**AIM OF THE EXERCISE**.
Where does the string "computer" appear in the records? Copy each line that holds it.

**DATA RECORDS**.
╔══

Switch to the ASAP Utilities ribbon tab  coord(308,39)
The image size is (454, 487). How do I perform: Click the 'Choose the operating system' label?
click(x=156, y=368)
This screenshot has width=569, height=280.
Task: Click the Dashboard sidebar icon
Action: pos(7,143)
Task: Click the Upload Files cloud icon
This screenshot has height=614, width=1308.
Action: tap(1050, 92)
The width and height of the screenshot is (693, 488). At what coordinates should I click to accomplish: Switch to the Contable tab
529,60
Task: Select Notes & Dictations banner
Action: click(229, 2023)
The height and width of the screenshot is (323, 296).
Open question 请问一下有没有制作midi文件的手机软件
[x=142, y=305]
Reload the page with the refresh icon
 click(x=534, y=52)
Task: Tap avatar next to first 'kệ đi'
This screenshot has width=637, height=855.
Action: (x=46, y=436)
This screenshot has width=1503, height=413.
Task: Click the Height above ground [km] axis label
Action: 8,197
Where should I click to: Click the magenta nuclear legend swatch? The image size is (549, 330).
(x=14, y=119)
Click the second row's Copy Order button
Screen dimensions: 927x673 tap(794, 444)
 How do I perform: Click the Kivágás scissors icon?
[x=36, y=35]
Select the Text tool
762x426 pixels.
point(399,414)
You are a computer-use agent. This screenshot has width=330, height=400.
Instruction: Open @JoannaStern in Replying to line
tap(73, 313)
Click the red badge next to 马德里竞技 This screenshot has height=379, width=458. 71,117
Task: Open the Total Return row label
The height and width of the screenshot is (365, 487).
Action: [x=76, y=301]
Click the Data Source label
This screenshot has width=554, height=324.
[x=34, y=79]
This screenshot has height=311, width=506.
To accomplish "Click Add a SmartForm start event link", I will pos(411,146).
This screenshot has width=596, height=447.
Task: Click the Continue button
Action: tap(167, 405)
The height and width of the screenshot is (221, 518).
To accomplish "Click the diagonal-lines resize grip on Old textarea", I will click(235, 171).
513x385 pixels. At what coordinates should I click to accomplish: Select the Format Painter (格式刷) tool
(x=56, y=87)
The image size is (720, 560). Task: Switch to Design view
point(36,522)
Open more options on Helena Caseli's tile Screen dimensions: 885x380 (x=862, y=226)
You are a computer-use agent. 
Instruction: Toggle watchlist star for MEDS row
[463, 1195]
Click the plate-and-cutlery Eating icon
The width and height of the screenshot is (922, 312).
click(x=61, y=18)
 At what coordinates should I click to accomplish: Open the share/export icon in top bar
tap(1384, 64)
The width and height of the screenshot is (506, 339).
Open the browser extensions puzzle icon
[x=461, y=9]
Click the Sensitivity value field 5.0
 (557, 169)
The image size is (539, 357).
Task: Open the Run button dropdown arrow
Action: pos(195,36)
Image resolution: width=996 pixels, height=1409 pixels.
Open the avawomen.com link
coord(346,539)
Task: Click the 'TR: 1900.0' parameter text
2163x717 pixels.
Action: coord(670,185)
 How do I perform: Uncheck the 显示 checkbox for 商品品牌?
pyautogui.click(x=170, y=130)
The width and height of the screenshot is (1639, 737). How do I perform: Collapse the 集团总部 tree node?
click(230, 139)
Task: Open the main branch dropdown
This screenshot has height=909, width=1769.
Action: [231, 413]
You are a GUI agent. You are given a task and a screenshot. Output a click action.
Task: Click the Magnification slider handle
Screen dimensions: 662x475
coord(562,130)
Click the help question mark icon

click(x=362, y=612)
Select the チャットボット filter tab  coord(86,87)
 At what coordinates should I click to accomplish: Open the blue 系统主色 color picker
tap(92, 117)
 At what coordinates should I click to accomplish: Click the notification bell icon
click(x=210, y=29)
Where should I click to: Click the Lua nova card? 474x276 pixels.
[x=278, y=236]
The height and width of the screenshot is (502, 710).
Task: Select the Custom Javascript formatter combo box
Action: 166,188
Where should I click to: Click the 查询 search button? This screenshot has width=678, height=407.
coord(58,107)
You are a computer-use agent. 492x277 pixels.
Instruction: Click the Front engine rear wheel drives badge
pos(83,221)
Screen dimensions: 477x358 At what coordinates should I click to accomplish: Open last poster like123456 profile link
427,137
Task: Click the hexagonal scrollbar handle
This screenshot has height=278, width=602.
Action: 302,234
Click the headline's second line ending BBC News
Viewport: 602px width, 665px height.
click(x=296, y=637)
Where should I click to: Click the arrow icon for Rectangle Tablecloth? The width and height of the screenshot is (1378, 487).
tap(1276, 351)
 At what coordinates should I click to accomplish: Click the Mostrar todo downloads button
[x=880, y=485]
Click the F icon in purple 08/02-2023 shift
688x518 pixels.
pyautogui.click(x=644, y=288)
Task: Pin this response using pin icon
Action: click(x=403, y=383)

╚══

**RESULT FOR THIS EXERCISE**.
You are a computer-use agent. This screenshot has width=330, height=400.
You are a computer-use agent. 
You are a computer-use agent. 492x277 pixels.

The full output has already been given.